From: GagoX <elgrang...@gmail.com>

Date: Mar 3, 11:43 am

Subject: scheduling problem optimizing preferences

To: sci.math

Hi everyone,

this is a real life problem and I have no idea even how to start!

I need to organize a small conference:

Np=50 participants (P1 to P50) and Nt=13 talks (T1 to T13).

There are 5 time spots each with 5 rooms available.

T1 will be given 3 times, T2 to T7 will be given 2 times each and T8

to T13 will be given only once. Consequently there are 22 talks. The

constraint is that the repeated talks should not be scheduled in the

same time slot.

Each participant has given his preference to which talk to attend,

from 1st preference to 8th preference. And each participant should

attend 5 talks, one in each time slot.

Problem: What talks should be scheduled in each time slot so to

optimize the preferences?

The optimum solution would be to fulfill that each participand attend

their 5 first preferences.

How is this problem called and is it possible to solve...what should

be the strategy.Or even better, does someone know the solution?

I guess if I knew how to ennumerate each possibility (I do not know),

I could then quantify the fulfilling of the preferences and then take

the best one (brute force) (of course programming the whole

thing)...but I am afraid that there are too many possibilities!

Thaks a lot in advance!!!!

This is a task that is sometimes very well suited to be implemented as mixed integer programming problem. (If they become too big, scheduling problems can be better implemented using different techniques.)

Lets try to do this quickly in GAMS. We start with the sets, and the basic data:

`set`

p 'participants' /p1*p50/

t 'presenter' /t1*t13/

n 'talk number' /n1*n3/

s 'timeslot' /slot1*slot5/

;

scalar rooms 'number of parallel sessions' /5/

set talk(t,n) 'each presenter can give several talks' /

t1.(n1,n2,n3)

(t2*t7).(n1,n2)

(t8*t13).n1

/;

scalar numtalk 'total number of talks';

numtalk=card(talk);

display talk,numtalk;

** actually the count is 21

** abort$(numtalk<>22) "oops, check your sets";

parameter ntalk(t) 'numbers of times a talk is given';

ntalk(t) = sum(talk(t,n),1);

display ntalk;

We see that the total number of talks is actually 21.
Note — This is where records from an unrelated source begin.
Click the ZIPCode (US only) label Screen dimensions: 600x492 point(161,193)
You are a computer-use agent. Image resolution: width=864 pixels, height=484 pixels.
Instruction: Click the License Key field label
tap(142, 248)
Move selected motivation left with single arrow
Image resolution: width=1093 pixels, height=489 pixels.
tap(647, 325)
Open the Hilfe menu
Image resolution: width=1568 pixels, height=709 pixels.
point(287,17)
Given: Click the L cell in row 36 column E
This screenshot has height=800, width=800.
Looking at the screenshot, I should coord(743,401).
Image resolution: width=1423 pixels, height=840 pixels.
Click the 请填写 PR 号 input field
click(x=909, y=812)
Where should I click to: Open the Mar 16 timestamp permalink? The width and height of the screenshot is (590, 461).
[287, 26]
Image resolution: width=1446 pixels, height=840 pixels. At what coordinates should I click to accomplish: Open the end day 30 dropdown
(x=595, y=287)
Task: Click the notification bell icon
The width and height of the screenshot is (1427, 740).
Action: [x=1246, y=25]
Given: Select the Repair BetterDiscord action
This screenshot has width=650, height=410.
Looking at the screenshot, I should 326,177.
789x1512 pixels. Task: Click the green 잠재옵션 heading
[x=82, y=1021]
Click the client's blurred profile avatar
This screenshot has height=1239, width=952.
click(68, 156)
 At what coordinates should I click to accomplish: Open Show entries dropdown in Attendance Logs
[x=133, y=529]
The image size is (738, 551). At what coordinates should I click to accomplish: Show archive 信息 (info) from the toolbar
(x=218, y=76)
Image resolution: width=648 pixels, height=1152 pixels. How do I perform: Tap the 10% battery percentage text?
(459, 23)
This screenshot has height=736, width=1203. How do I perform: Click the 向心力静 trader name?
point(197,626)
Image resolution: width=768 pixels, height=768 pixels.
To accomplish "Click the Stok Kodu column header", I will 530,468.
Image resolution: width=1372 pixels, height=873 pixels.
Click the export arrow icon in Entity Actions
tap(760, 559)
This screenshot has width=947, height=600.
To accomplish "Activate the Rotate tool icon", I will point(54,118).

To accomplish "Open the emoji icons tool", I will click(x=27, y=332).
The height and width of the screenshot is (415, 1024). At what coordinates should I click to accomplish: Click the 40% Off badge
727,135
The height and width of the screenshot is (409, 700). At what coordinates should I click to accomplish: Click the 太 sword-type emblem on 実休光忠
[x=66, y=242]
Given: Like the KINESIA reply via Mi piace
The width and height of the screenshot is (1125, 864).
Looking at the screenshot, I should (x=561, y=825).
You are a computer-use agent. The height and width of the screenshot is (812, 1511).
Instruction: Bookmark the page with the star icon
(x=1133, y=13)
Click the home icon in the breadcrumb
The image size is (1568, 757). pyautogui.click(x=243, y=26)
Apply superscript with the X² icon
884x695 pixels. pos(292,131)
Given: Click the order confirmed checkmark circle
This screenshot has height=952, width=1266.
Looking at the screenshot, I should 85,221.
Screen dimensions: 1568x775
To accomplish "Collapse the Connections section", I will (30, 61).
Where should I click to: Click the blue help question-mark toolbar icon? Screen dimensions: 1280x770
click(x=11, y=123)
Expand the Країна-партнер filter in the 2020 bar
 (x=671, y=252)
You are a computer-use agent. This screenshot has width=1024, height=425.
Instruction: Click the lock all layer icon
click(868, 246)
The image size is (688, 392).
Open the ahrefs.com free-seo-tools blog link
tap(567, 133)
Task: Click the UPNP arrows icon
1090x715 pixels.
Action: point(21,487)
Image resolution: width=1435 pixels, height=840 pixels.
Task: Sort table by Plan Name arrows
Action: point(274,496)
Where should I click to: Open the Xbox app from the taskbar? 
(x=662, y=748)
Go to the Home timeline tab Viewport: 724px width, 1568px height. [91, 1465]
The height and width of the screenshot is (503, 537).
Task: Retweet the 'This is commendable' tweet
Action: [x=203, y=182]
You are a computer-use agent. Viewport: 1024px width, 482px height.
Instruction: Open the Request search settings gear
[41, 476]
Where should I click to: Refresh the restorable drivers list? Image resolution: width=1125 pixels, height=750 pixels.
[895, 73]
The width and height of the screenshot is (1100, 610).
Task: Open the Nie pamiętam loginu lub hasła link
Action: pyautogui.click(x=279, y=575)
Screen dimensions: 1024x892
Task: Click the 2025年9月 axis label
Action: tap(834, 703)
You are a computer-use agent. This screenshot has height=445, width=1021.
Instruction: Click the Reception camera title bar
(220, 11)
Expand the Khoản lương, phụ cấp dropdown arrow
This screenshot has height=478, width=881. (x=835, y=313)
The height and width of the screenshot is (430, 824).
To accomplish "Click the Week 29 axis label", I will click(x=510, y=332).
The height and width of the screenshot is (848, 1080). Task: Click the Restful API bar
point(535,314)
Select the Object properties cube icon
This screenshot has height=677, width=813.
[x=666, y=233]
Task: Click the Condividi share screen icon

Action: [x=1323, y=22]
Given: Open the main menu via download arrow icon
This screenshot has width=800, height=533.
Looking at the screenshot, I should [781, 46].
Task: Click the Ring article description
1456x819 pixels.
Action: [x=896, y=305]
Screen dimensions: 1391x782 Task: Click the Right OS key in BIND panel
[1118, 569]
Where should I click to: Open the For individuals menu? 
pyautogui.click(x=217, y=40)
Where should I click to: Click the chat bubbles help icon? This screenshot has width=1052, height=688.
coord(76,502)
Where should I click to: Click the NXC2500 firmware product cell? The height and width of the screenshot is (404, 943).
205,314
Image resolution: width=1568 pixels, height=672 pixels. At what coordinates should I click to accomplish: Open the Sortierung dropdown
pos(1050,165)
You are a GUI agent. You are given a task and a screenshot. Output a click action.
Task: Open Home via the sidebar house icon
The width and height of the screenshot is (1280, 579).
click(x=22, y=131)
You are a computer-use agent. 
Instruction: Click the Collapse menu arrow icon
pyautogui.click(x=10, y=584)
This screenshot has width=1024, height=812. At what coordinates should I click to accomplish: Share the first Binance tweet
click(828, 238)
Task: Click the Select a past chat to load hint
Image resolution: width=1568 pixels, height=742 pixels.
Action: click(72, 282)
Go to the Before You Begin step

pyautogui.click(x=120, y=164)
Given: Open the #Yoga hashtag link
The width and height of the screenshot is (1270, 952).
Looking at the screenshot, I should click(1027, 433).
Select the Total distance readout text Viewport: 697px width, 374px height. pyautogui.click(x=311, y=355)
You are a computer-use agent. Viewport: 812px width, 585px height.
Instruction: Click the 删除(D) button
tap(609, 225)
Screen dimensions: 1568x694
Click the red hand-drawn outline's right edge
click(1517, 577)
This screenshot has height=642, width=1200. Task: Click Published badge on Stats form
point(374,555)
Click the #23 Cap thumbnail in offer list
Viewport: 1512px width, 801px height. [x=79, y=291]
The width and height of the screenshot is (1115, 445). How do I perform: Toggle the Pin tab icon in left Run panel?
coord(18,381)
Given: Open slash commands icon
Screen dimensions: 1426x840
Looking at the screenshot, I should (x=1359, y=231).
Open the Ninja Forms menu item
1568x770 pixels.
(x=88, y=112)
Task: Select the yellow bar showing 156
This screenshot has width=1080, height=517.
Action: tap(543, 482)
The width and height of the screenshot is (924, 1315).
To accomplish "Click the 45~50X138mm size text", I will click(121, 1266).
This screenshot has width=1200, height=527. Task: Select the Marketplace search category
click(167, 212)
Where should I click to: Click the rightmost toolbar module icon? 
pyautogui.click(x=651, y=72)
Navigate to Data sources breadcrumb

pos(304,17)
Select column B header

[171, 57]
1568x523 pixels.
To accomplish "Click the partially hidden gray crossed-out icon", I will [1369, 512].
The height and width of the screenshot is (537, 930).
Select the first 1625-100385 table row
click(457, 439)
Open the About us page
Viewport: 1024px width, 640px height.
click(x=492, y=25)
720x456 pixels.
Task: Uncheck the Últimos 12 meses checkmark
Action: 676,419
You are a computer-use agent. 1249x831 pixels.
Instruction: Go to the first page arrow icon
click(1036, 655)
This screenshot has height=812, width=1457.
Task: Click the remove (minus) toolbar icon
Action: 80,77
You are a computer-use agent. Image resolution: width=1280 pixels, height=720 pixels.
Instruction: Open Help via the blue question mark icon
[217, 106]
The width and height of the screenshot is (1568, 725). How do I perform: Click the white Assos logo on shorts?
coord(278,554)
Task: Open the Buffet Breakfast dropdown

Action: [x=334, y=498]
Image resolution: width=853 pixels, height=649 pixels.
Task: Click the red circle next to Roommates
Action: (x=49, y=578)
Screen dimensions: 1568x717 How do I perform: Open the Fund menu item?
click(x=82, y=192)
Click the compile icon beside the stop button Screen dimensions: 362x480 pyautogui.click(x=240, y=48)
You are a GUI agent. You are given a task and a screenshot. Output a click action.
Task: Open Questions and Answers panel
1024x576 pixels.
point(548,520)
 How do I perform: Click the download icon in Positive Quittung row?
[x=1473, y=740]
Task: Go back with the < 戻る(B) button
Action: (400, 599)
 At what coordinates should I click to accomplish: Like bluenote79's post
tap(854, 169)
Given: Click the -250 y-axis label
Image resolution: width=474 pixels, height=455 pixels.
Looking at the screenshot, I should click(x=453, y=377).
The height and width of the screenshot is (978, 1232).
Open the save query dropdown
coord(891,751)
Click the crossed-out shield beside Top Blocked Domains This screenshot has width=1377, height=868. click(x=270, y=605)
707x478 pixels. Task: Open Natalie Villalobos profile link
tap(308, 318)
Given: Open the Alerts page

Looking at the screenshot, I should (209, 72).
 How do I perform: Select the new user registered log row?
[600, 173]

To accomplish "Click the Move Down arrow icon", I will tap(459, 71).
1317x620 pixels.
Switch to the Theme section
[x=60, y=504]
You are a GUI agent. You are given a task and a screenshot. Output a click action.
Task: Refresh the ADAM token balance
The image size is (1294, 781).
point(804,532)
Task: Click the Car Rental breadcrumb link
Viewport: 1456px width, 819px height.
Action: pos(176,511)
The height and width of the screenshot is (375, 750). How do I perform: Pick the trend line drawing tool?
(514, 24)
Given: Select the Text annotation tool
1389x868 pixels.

The preferences can be modeled as a parameter **preferences(p,t)**. We assume eight of each row has numbers 1,..,8 and the rest is zero (no preference). We assume further 8 is highest preference so we will maximize. To be able to run a model we need to simulate some data. We can use random data, but need to consider that talks t1 and t2 through t7 are a little bit more popular (they are repeated a few times). The algorithm is a little bit complicated, but here it is:

`parameter italk(t,n) 'number all talks (all 21 of them)';`

scalar counter/0/;

loop(talk(t,n),

counter=counter+1;

italk(talk)=counter;

);

display italk;

parameter preferences(p,t) 'preference = 0..8, 8 is highest preference';

preferences(p,t)=0;

scalar kk,kt;

alias(t,tt);

set tcurrent(t);

loop((p,tt)$(ord(tt)<=8),

repeat

* draw from 1..numtalk

kk = UniformInt(1,numtalk);

kt = sum(talk(t,n)$(italk(t,n)=kk),ord(t));

* preferences(p,'element with ord kt') = ord(t)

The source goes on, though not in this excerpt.